Sammy shares real-world examples from his work with professional football clubs, offering coaches practical tools, better language, and a new cultural lens for thinking about their entire squad, not just the starting eleven. The conversation also touches on substitution strategy, return on investment for organizations, and what a truly great sideline looks like.
Key Takeaways
Mattering vs. Belonging: Athletes don’t just want to belong to a team — they want to matter. For non-starters, playing time is the primary lens through which they gauge their importance. Coaches must find ways beyond minutes on the field to make athletes feel genuinely valued and purposeful within the group.
Give Substitutes a Process: The biggest gap for bench players isn’t playing time — it’s the absence of a clear process. Without a methodology and a sense of preparation, substitutes experience a jarring emotional whiplash, going from feeling disconnected and left out to suddenly being asked to perform in front of thousands of people. A defined process bridges that gap.
Frame the Substitute Role Powerfully: The language and framing coaches use around the substitute role matters enormously. Vague clichés like “go win us the game” set players up to fail. Equally damaging is making the bench sound like a comfortable rest stop. Coaches should communicate with specificity and energy about what the substitute’s exact contribution should be.
Clarity from Day One: Basketball, Sammy observes, does this better than football: many teams sign players with a role already defined and sell that role to them from the start. When athletes join knowing their expected minutes and what their path to more looks like, they come in with clarity rather than unmet expectations.
Substitutes Reveal Your Culture: The bench is the most honest reflection of an organization’s culture. If you want to understand the health of your team, ask the player who plays the least. What substitutes say about their experience — whether they feel included, valued, and equipped — tells you everything about the environment coaches have built.

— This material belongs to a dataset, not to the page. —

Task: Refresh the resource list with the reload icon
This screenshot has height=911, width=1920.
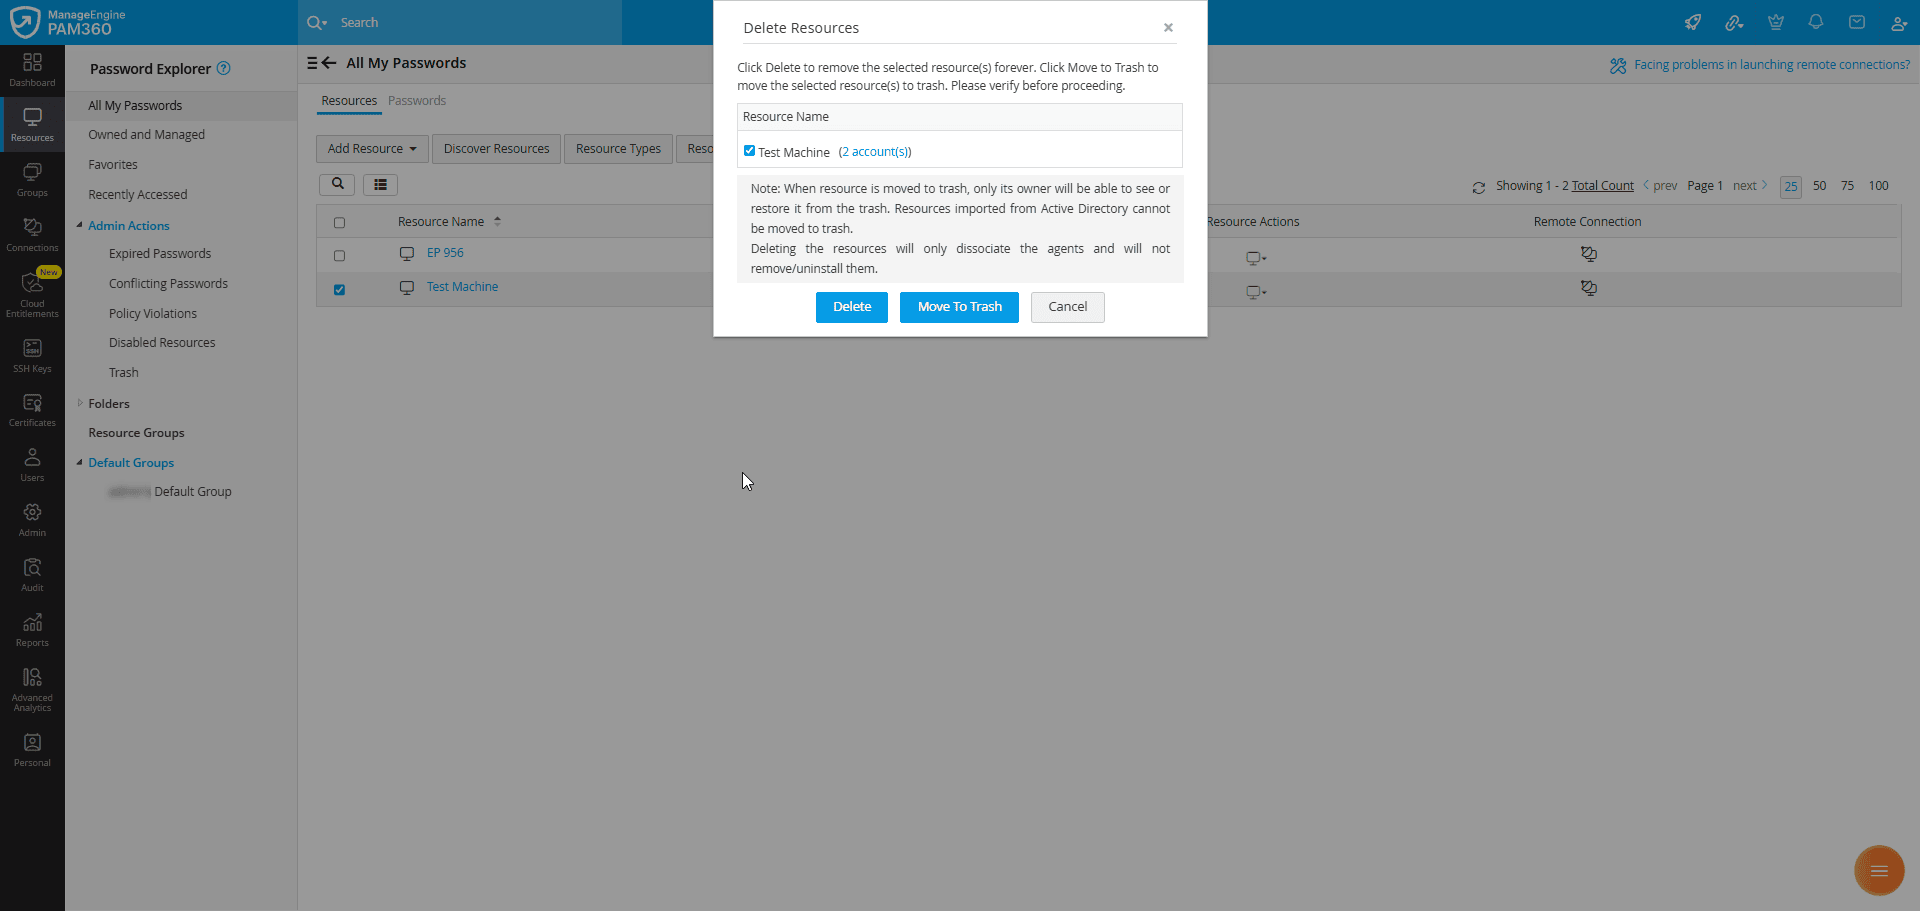Action: coord(1479,186)
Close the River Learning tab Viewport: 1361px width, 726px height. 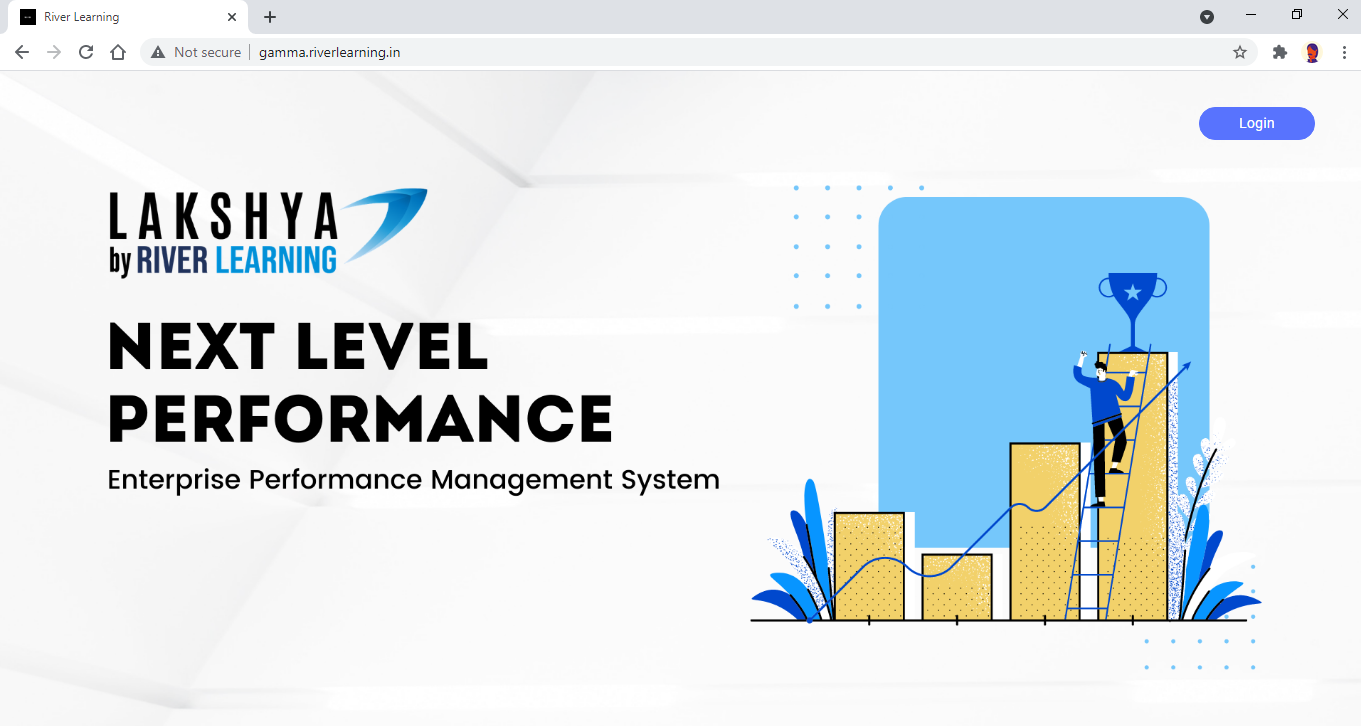click(x=232, y=17)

The Substitution Union: One of Sammy’s most innovative ideas is building a “Substitution Union” — a defined identity and value system for the bench that players themselves help create. At one club, bench players agreed on three values: positive, proactive, and prepared. Photos were taken of the bench during games and used as reflection and accountability tools.
Impactful Quotes
“If you want to understand a company’s culture, go and ask the intern. What do your substitutes say about you? What do your substitutes say about the culture?” — Sammy Lander
Action Items for Leaders
Build and communicate a development pathway. Pair the honest conversation with a clear roadmap: what does the player need to improve, what support will they receive, and what is the target outcome or timeline?

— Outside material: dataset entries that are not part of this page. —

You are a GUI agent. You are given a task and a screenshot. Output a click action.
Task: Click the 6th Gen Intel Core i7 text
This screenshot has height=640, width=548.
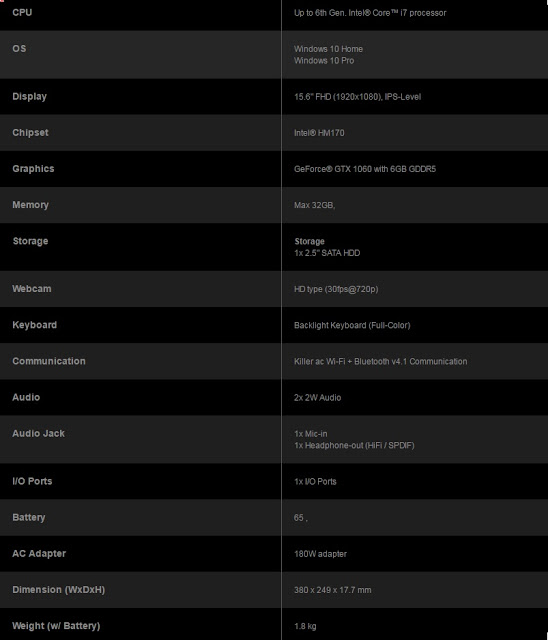pos(370,13)
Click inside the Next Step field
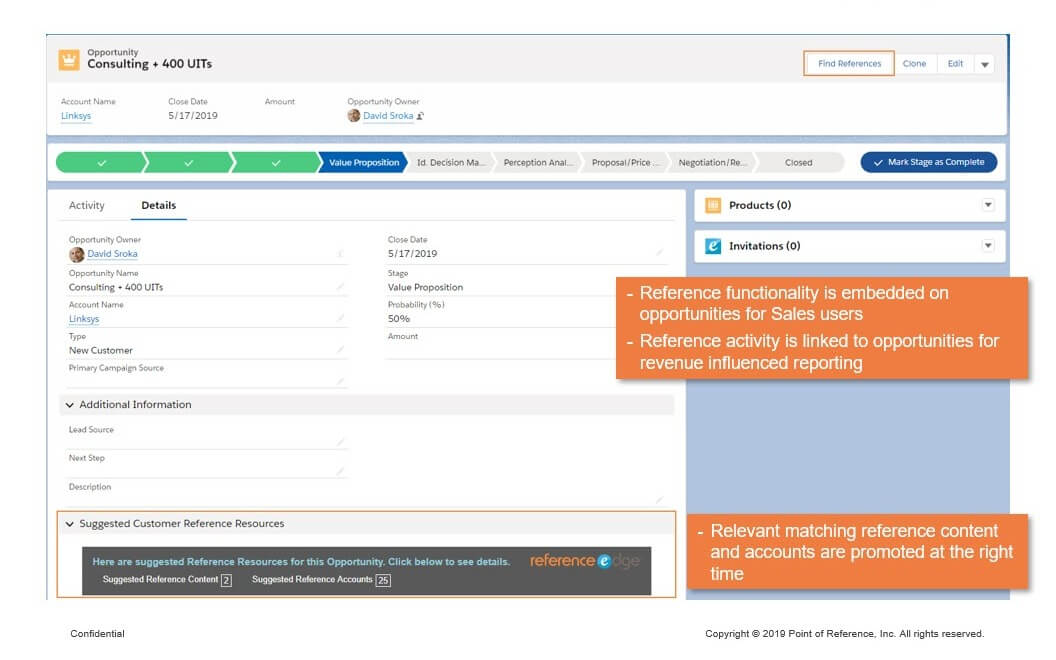 pyautogui.click(x=200, y=468)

Audit your language around the bench. Review what you say to substitutes before and during games. Replace vague phrases like “go win us the game” with specific, role-tailored instructions about what you need from that player in that moment.
Create a Substitution Union. Invite your bench players to collaboratively define values that represent how they want to show up. Make those values visible and hold the group accountable to them through reflection and dialogue.
Photograph your bench and use it as a coaching tool. Take pictures of your sideline during games and use them in team meetings to prompt discussion: What does this look like? What message does it send to fans, opponents, and teammates?
Give non-starters a leadership role. Look for meaningful ways — like leading part of a halftime session, mentoring younger players, or owning a specific team practice — where a bench player can contribute and feel that they matter, even without extra playing time.